Marín es uno de los mejores pianistas valencianos del momento. Luce galardones importantes y una intensa carrera internacional en todas sus variantes. Además, está previsto que el próximo marzo presente su disco Fire Music for Solo Piano (KPMusic) como resultado de un proyecto presentado el año pasado en la Fundación Juan March. En este concierto el pianista hizo gala de versatilidad y conocimiento de las diferencias entre ambos compositores. No sonó de la misma manera el pianismo de Rachmaninov, más pegado a la orquesta, que el de Listz, de brillante virtuosismo individual. Pasó con naturalidad por los estados anímicos que el ruso presenta en sus veinticuatro variaciones y se entendió bien con Soler, un viejo conocido. Juntos lograron una hermosa decimoctava variación cantada sin cargar las tintas en lo melodramático.

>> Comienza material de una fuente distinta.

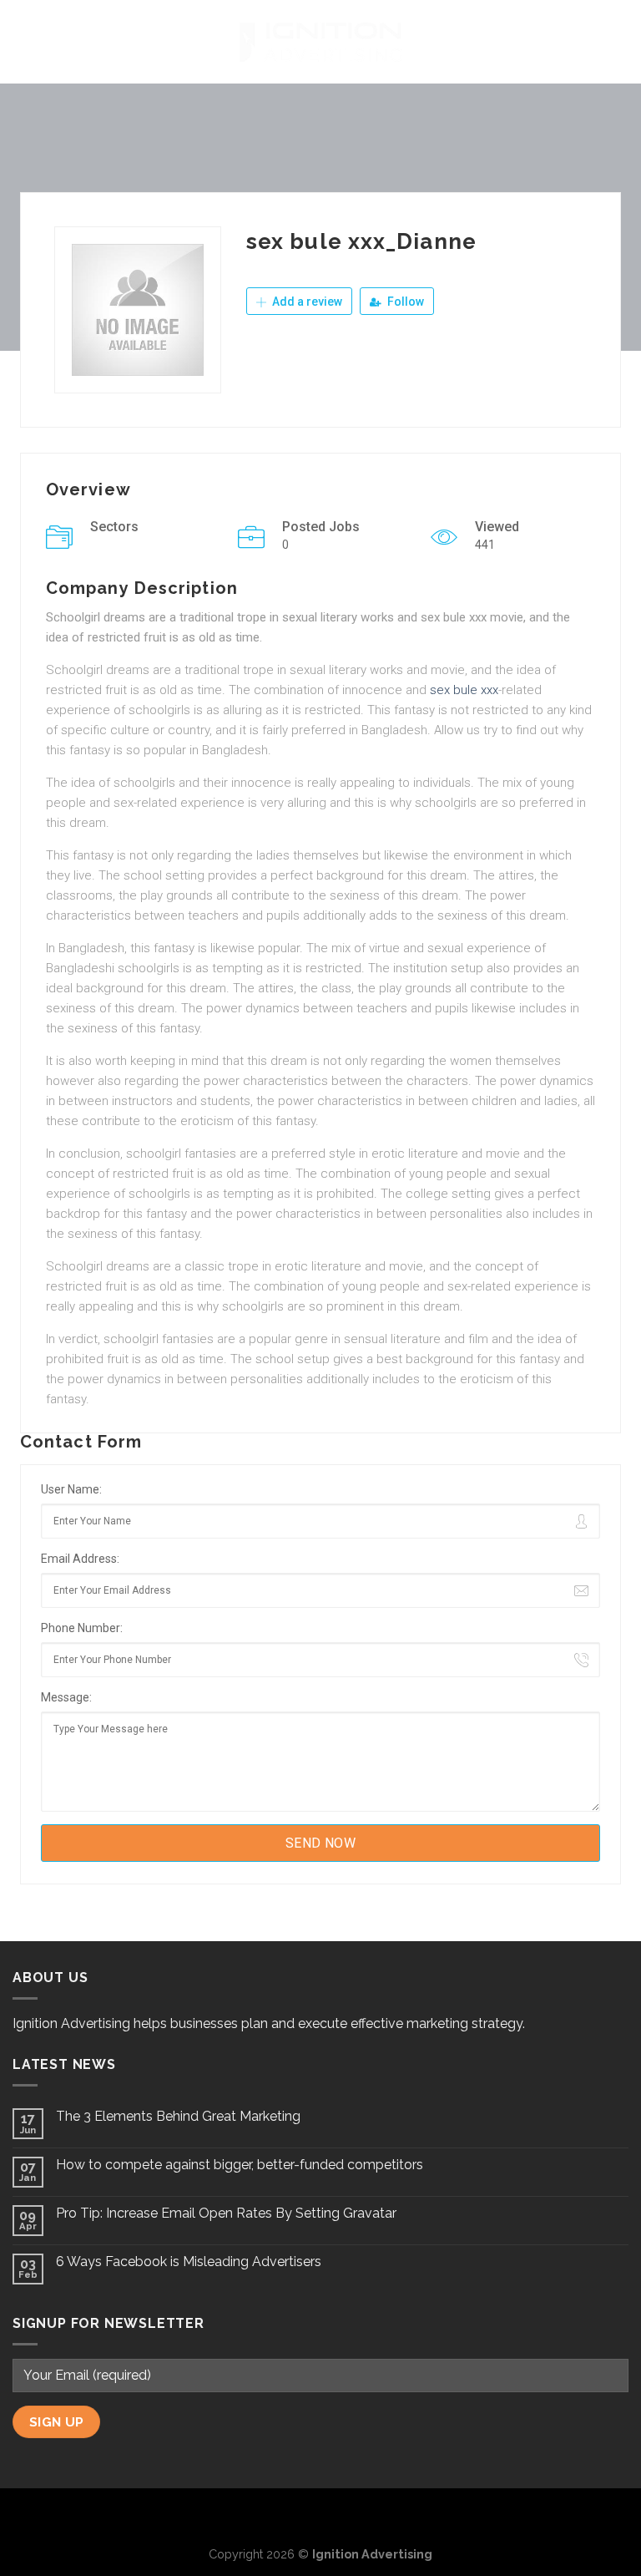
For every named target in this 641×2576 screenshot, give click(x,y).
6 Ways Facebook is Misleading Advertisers (188, 2261)
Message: (66, 1697)
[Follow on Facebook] (293, 2515)
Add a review (306, 301)
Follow (404, 301)
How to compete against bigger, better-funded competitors (239, 2165)
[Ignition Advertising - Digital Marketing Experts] (320, 41)
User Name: (71, 1489)
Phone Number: (82, 1628)
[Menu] (23, 41)
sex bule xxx (464, 689)
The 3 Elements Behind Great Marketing (178, 2116)
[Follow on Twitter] (320, 2515)
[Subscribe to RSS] (348, 2515)
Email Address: (80, 1558)
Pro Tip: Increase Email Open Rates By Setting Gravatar (226, 2213)
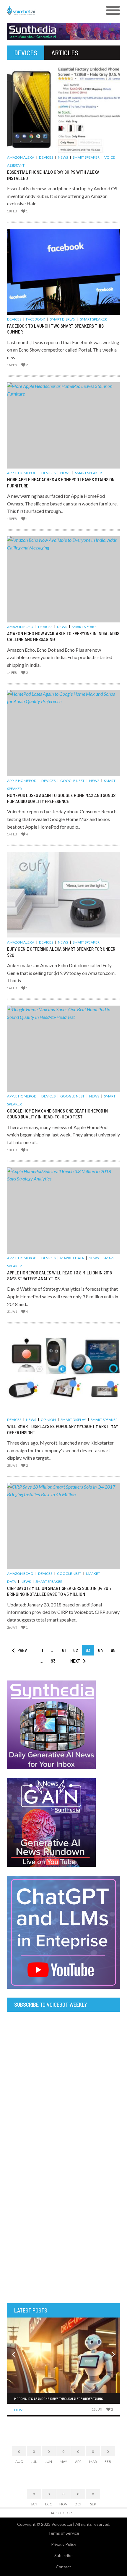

Cristóbal Soler consiguió una sonoridad profunda al disponer a los contrabajos detrás de los violines primeros, frente a ellos a los segundos y en el interior a violonchelos y violas, de izquierda a derecha. Logró redondear el timbre de un conjunto al que se le vieron las entretelas en demasiadas ocasiones: poco empaste y continuidad en los metales de la última fila (décima variación de la Rapsodia), disparidad en los sonidos de los trombones y una tuba demasiado presente desde el mismo inicio del concierto. Hubiera estado bien un puntito más de definición y empaste entre chelos, violas y fagot al enunciar la primera variación de Totentanz. En la segunda parte la trompeta tuvo poca fortuna. En el “enérgico” de “La batalla en el hielo” se echó de menos una intencionalidad más hiriente por parte de algunas secciones de la cuerda dentro del implacable impulso motriz del tempo impuesto por la batuta. En la ajustada corrección de la Coral Catedralicia, Soler tuvo que procurar más la contención que el fervor heroico. La mezzosoprano georgiana Ketevan Kemoklidze, quien cantó este mismo papel hace tres quincenas musicales en San Sebastián, dirigida por Yuri Temirkanov, mostró un sonido oscuro y ancho, y un exquisito fraseo. Solo al final de su intervención el director abandonó su característica economía de gestos para casi abrazar a la cuerda pidiendo su calor. El mismo que demanda Prokofiev. Así lo dijo Mstislav Rostropovich y la Orquesta del Estado Ruso en el incendiario Romeo y Julieta de 2002 en el Teatro Principal. En él la parca también es protagonista.